→ EXERCISE OBJECTIVE
Your output should be the lines from the one containing "Task: Open Brown" through the end of the listing, exact and inclusive, with no pictures.

→ TASK INPUTS
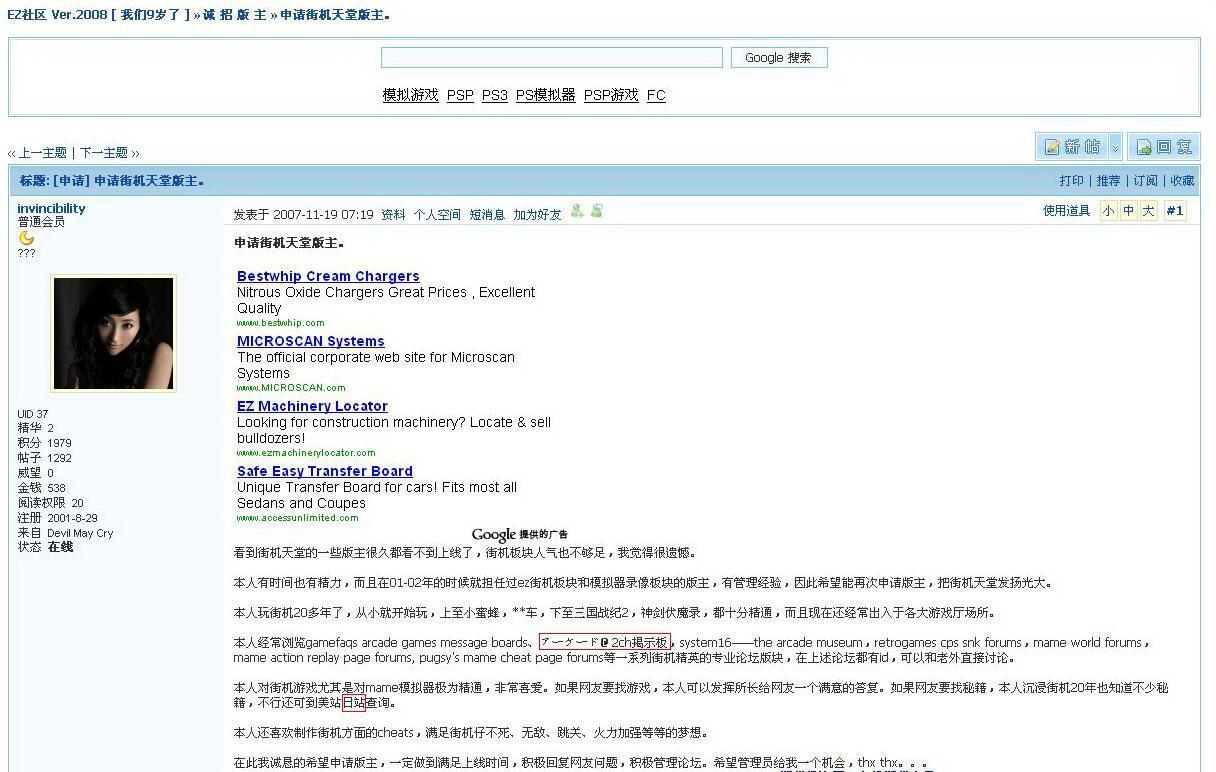Select medium font size 中
1216x772 pixels.
[1128, 211]
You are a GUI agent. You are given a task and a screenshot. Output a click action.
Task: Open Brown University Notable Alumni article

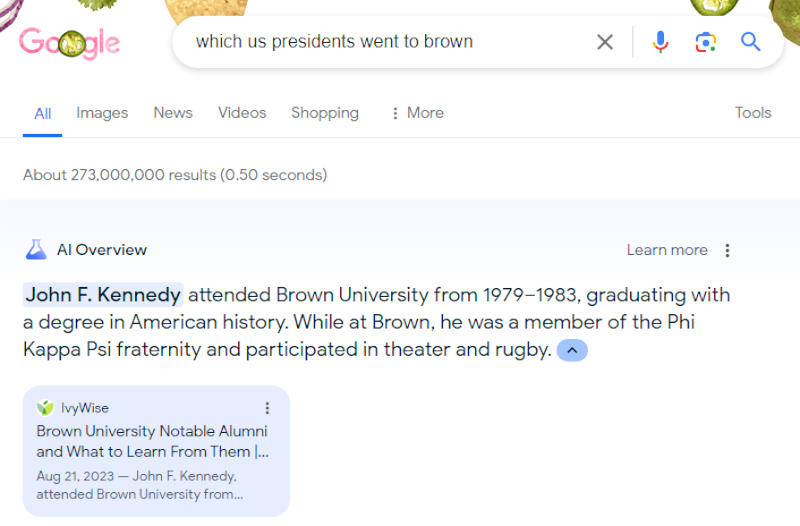(152, 441)
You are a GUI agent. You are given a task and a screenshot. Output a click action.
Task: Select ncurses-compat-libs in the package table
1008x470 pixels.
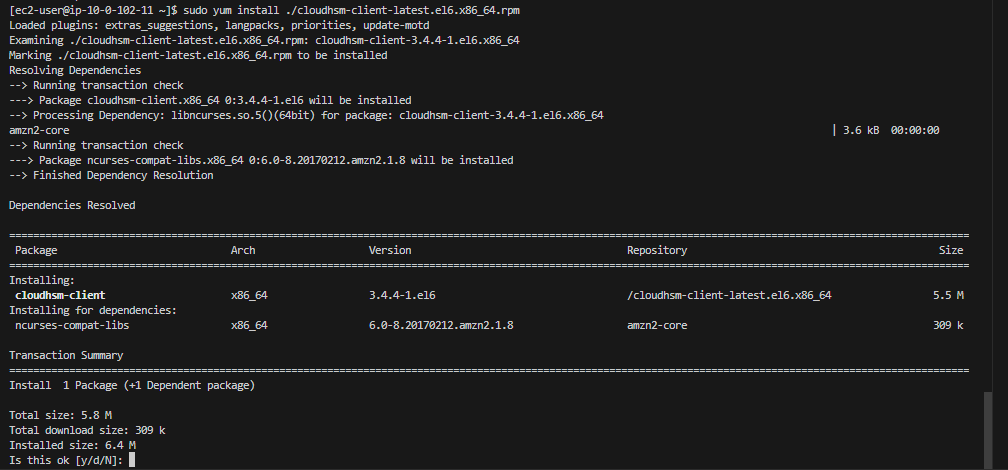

→ TASK SOLUTION
Task: Open Brown University Notable Alumni article

(152, 441)
You are a GUI agent. You are given a task and a screenshot. Output a click action.
Task: Select ncurses-compat-libs in the package table
1008x470 pixels.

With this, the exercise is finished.